### Work to do:
Convert everything from the start of the rows below down through the line containing "pyautogui.click(x=622, y=503)" into a Markdown table with the columns Number and Line, skipping blank lines. Leave the pictures out of the table.

------------------------------------------------------------

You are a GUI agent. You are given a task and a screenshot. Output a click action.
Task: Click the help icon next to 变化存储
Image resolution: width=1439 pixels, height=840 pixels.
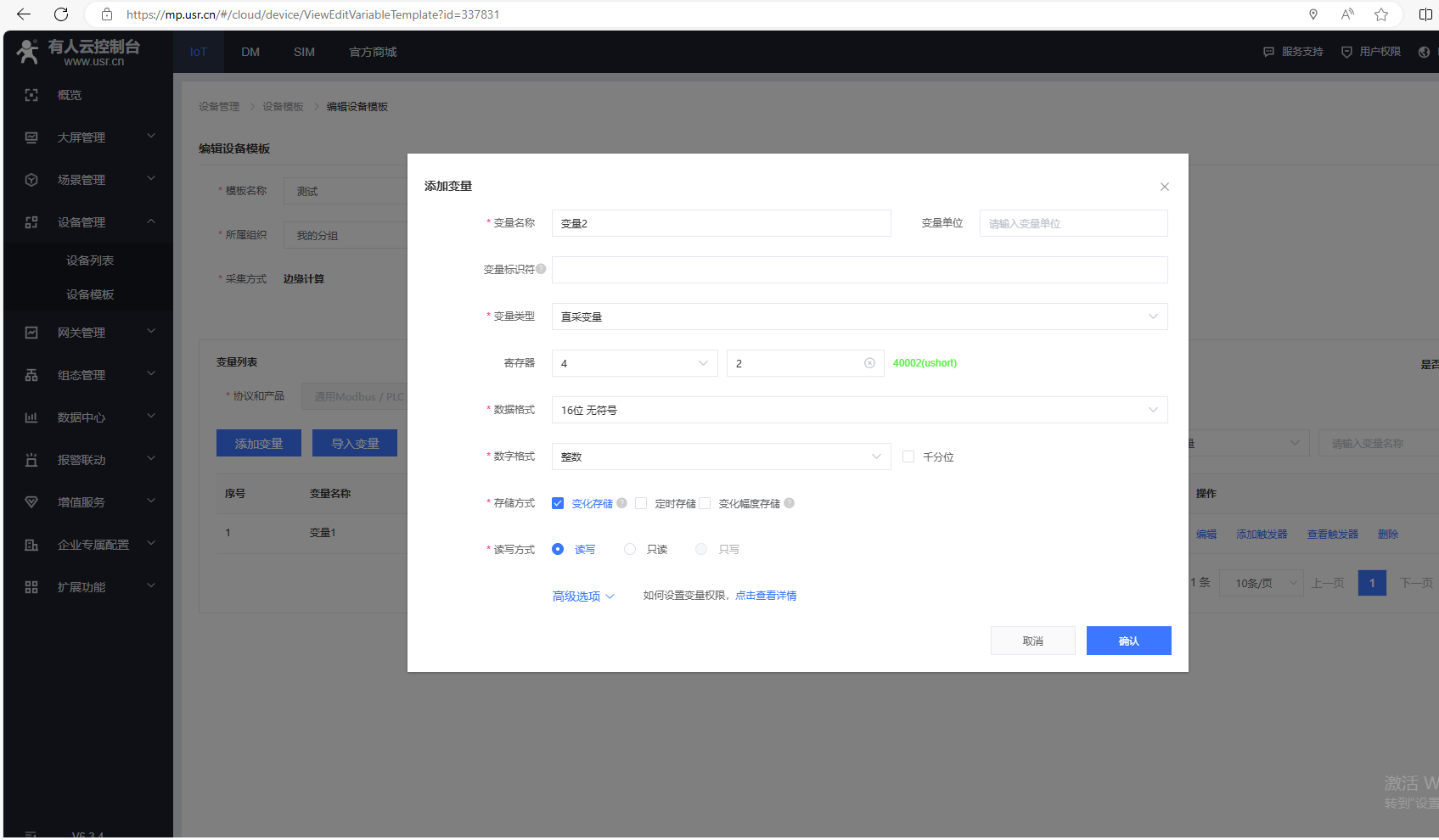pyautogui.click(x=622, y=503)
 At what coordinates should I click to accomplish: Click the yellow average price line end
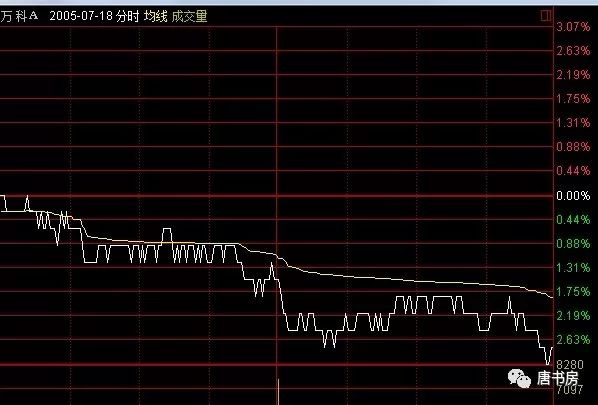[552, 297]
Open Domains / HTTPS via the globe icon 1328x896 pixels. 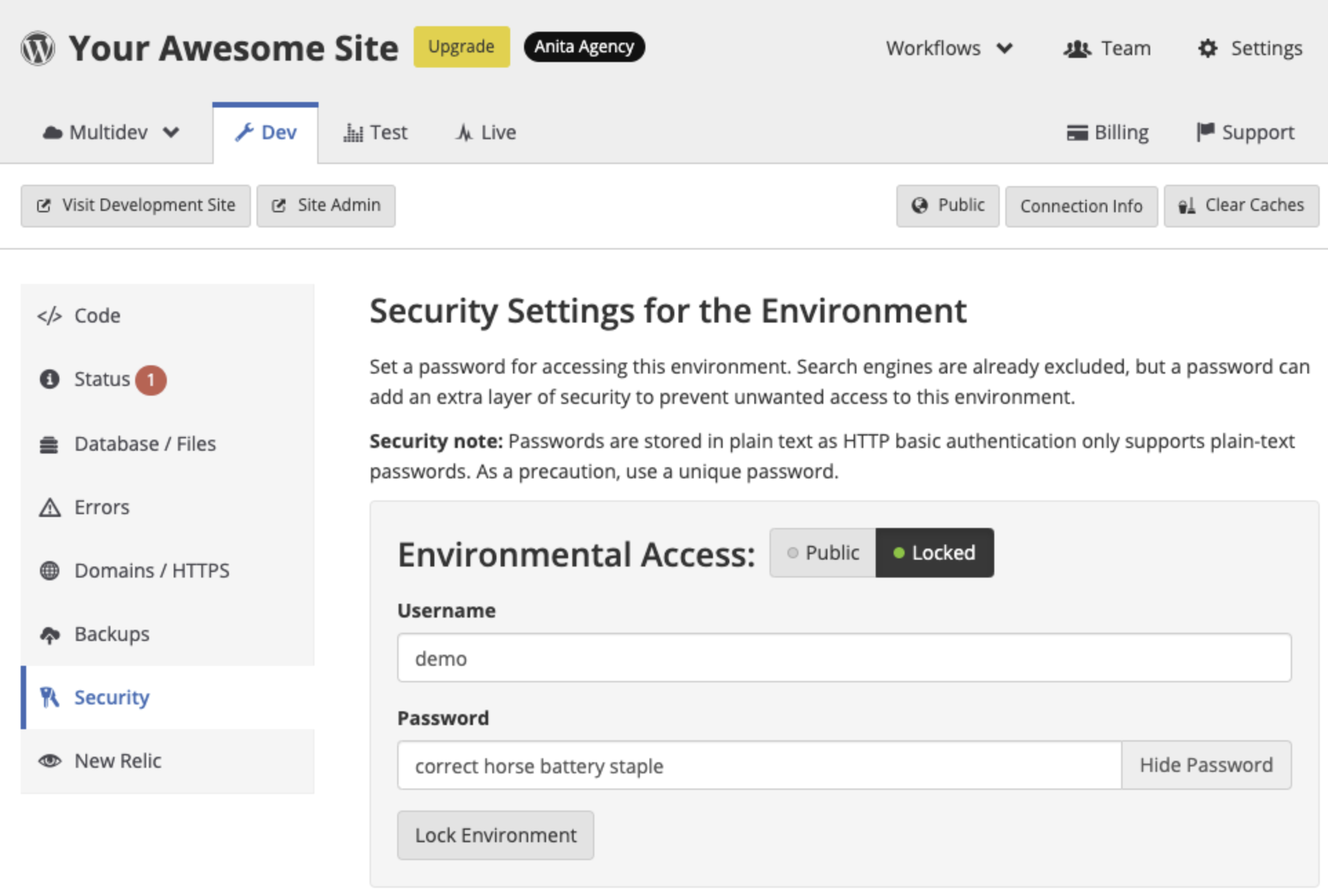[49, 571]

------------------------------------------------------------

### Final result:
| Number | Line |
|---|---|
| 1 | You are a GUI agent. You are given a task and a screenshot. Output a click action. |
| 2 | Task: Click the help icon next to 变化存储 |
| 3 | Image resolution: width=1439 pixels, height=840 pixels. |
| 4 | pyautogui.click(x=622, y=503) |